BEGIN

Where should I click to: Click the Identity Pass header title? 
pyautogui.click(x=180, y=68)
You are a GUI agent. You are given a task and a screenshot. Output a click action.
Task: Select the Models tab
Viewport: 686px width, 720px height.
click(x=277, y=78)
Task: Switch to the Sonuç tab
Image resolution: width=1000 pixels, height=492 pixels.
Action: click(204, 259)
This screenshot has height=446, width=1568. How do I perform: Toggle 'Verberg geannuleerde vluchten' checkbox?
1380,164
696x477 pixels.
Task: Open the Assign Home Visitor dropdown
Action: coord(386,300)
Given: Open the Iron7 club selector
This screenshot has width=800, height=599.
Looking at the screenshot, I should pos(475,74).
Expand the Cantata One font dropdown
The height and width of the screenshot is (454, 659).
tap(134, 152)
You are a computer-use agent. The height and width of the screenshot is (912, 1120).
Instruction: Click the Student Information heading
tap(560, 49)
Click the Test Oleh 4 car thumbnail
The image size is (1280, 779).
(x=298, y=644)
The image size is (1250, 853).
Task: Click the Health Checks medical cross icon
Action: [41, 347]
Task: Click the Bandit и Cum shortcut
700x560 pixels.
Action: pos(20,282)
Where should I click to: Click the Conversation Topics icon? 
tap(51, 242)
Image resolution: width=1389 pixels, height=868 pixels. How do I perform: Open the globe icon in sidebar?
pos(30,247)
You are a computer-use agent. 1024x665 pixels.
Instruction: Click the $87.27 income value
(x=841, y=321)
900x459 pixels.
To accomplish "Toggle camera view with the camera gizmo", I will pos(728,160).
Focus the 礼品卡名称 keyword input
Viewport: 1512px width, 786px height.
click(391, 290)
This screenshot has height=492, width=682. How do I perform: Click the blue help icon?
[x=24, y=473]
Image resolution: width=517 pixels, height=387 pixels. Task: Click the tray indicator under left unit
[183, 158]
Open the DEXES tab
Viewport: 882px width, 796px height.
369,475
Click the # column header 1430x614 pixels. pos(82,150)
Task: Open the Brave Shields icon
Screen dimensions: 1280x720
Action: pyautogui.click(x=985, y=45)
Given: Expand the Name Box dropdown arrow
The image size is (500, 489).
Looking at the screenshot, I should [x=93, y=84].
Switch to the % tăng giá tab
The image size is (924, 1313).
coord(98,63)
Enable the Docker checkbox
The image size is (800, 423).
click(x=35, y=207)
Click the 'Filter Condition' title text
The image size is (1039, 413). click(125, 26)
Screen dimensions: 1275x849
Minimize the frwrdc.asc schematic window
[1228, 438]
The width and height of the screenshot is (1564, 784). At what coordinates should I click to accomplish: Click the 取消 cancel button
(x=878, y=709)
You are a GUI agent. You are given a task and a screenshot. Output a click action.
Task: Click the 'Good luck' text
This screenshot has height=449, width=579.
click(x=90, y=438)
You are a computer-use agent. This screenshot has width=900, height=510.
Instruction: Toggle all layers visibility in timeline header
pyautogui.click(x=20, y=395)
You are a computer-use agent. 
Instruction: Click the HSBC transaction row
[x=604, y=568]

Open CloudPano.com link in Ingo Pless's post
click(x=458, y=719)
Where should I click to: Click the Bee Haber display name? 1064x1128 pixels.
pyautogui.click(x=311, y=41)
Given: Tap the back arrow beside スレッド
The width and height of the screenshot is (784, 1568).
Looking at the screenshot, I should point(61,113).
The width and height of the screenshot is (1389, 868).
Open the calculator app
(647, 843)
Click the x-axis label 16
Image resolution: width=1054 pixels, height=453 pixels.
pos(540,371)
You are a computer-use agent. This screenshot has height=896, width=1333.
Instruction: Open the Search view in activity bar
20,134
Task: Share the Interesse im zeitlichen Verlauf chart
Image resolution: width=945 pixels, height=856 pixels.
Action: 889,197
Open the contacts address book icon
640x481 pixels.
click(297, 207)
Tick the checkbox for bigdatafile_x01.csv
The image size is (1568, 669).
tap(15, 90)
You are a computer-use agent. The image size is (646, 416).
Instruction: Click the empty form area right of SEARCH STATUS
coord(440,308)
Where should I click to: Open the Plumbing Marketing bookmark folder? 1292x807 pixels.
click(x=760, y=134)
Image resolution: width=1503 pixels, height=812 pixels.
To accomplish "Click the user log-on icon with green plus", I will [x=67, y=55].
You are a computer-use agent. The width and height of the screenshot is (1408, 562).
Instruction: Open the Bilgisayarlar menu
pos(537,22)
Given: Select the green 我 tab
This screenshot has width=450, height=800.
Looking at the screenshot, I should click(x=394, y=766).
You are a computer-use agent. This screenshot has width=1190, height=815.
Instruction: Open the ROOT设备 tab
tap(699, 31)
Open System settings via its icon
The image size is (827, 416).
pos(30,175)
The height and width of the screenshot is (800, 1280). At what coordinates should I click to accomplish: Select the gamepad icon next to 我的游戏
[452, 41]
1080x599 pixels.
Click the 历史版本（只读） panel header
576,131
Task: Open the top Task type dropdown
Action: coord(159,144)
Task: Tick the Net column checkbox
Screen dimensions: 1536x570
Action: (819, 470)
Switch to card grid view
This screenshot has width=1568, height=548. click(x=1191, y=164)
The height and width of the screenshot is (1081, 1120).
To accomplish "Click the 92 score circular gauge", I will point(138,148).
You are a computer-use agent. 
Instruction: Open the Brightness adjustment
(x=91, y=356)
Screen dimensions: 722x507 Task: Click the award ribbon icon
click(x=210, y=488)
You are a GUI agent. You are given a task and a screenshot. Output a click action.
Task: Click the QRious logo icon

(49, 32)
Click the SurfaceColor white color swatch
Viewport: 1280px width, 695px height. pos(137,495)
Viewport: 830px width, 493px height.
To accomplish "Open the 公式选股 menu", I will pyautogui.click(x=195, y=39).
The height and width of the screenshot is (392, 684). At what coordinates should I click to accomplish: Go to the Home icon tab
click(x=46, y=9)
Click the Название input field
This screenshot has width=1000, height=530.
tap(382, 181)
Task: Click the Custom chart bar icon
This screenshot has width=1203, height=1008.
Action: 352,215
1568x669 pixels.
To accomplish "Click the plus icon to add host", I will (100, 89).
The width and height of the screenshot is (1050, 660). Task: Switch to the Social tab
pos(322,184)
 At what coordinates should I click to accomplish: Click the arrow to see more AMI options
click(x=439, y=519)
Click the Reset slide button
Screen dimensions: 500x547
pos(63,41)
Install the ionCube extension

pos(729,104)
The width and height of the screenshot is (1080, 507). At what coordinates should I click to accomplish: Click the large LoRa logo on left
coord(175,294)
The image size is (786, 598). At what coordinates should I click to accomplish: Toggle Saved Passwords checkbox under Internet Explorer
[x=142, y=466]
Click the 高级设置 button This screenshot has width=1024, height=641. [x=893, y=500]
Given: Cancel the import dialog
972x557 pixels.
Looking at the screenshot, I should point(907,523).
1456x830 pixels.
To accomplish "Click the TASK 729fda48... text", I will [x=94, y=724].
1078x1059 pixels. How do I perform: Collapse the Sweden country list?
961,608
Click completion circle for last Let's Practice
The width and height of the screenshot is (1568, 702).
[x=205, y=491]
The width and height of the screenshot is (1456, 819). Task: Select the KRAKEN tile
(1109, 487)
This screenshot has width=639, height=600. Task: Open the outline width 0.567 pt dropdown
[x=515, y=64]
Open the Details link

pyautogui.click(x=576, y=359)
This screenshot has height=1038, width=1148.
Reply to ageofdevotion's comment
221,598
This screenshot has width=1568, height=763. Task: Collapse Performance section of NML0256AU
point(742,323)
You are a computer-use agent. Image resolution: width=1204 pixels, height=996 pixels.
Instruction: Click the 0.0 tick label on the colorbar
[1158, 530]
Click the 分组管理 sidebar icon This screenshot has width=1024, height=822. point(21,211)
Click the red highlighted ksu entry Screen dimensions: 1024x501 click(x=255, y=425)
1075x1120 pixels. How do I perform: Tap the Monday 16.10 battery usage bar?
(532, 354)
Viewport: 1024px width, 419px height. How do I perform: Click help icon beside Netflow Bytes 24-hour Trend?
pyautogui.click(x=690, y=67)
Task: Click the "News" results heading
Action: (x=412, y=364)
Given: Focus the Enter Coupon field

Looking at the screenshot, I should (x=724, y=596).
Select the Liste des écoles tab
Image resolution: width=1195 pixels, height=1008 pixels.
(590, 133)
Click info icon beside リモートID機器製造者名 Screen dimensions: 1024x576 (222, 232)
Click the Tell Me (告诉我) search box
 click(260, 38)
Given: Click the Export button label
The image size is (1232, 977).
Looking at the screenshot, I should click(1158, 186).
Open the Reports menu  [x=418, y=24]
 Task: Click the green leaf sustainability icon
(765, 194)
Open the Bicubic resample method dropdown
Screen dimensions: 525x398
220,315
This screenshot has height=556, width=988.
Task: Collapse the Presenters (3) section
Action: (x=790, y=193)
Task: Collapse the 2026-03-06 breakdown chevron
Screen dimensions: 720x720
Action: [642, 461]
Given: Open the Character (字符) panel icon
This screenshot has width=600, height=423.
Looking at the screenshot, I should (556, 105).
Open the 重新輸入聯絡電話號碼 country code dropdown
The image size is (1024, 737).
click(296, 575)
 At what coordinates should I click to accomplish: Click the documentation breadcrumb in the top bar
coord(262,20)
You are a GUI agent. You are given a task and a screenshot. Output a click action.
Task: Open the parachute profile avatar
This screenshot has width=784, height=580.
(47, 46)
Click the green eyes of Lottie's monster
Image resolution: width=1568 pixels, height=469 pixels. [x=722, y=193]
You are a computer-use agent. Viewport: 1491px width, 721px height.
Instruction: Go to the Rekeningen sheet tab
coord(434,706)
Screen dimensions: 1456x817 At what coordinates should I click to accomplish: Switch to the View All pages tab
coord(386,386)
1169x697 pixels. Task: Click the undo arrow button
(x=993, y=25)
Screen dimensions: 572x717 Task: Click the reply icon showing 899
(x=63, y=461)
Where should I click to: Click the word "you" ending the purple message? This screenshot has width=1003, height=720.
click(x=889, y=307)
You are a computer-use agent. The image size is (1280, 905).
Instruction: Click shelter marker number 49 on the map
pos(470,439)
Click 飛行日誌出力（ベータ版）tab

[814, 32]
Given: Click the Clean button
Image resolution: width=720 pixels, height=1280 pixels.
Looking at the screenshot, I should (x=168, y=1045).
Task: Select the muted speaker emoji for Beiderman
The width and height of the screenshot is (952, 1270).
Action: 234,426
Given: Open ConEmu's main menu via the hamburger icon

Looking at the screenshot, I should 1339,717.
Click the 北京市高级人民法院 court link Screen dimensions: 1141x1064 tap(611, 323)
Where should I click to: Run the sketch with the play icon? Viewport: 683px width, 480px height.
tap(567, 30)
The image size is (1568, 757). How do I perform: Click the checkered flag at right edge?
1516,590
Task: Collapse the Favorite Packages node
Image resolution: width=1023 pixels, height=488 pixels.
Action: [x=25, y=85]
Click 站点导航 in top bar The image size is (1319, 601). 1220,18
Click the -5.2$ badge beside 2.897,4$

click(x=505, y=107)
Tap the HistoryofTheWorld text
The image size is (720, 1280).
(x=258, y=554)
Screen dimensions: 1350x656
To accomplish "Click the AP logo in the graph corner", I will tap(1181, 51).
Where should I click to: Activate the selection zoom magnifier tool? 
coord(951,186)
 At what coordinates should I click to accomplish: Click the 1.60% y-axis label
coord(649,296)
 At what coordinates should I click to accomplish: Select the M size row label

END

Exercise objective:
Look above for the line containing "Click the -5.2$ badge beside 2.897,4$"; reproduce it and every line after it through the end of the material, exactly, and nothing else.

Answer space:
Click the -5.2$ badge beside 2.897,4$

click(x=505, y=107)
Tap the HistoryofTheWorld text
The image size is (720, 1280).
(x=258, y=554)
Screen dimensions: 1350x656
To accomplish "Click the AP logo in the graph corner", I will tap(1181, 51).
Where should I click to: Activate the selection zoom magnifier tool? 
coord(951,186)
 At what coordinates should I click to accomplish: Click the 1.60% y-axis label
coord(649,296)
 At what coordinates should I click to accomplish: Select the M size row label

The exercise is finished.